Universitätsbibliothek Salzburg
R 101.254 I
Paracelsus: Ain kurtzer begrif zůerkhennen, Ob ain Mensch in disen geschwinden leuffen den gebrechen der Pestilentz hab oder nit. Salzburg, 1553
Das Original dieses Flugblattes (ursprüngliche Signatur 103.521 III) aus der Salzburger Druckerei des Hans Baumann ist nicht mehr erhalten. Nur ein im Jahr 1924 aufgenommenes Foto, das heute in sehr schlechtem Zustand ist, zeugt von der Existenz dieses Paracelsus-Druckes, vgl.

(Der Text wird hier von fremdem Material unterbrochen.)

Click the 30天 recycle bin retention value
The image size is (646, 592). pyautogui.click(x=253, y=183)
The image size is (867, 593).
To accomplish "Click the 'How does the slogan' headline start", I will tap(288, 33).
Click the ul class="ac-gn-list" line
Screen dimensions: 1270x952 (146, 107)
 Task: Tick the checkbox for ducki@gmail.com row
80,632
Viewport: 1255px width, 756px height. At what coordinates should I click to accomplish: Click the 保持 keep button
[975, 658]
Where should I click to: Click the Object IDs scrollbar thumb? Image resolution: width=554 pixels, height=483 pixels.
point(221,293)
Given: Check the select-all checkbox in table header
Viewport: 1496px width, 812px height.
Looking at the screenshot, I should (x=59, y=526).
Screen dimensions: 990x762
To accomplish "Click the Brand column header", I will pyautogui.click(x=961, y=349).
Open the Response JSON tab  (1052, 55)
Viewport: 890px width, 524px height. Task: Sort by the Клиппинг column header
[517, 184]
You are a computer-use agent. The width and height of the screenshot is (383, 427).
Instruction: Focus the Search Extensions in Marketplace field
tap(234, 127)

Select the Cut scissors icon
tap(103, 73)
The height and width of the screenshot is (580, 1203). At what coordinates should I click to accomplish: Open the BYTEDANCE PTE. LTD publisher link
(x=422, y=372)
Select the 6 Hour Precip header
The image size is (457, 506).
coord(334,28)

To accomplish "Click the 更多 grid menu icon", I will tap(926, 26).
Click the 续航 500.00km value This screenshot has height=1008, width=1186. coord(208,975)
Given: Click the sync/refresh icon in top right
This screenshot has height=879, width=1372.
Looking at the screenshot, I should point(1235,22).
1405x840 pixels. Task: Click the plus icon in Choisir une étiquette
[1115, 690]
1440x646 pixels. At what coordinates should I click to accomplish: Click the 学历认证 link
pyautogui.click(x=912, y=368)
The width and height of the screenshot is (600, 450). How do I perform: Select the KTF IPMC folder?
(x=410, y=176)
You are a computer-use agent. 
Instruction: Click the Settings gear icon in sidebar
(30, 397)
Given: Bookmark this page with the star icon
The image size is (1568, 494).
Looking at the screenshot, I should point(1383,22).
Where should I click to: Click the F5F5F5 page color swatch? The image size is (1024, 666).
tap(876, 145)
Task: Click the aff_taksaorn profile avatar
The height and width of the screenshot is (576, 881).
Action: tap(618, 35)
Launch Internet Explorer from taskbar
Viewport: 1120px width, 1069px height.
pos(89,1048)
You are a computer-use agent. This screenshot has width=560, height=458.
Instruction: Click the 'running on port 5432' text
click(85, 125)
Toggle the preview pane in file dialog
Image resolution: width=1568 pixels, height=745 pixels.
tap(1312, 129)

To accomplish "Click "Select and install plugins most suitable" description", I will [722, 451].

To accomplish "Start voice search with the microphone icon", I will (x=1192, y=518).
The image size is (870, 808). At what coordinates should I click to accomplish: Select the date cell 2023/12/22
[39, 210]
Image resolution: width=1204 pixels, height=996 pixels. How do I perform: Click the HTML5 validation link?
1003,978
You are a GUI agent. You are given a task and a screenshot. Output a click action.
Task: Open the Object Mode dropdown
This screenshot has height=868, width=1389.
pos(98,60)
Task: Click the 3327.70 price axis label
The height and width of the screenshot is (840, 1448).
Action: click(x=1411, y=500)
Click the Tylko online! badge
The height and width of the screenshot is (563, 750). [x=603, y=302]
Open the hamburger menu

http://www.ubs.sbg.ac.at/sosa/rara/r101254I.jpg
Um diesen Text zugänglich zu machen, wird an dieser Stelle eine Transkription versucht, soweit die Abbildung dies zulässt.
Ain kurtzer begrif zůerkhennen / Ob
ain Mensch in disen geschwinden leuffen den gebre=
chen der Pestilentz hab oder nit. D. Philip=
pum Theophrastum beschriben.
1. DIse khranckhait der Pestílentz (darvor Got ainen jedlichen
woel behüeten) khombt zum Ersten gemainklich mit Hitz oder Khellten
durch ainander vermischt als ob ain Fieber an ainen komen wolt. Seiñ
auch zůzeiten mit hefftigem durst beladen.
2. Etlichen thůet das Haupt vast wee / haben zůzeiten den schwintl. Ain
thail mügen nit schlaffen.
3. Etlich khünnen sich des schlaffs nit wol erwoeren. Oder haben so tieffen
schlaff / das sy nit wol moegen erweckht werden.
4. Ain tail brechen und undewen sich seer.
5. Etlich werden durchfellig im Leib / und haben vil gelber flüssiger stüels.
6. Etlich sein an allen jren Glidern ershlagen / wissen nit was sy thůen sollen
und entpfinden doch khaines schmertzen oder weetagen sonderlich im Leib
haben zůzeiten groß onmachten am Hertzen.
7. Ain tail entpfinden siechen unnd weetagen umb die schulderñ / brust und
hertzen. Oder es wil in der Attem zů kůrtz werden.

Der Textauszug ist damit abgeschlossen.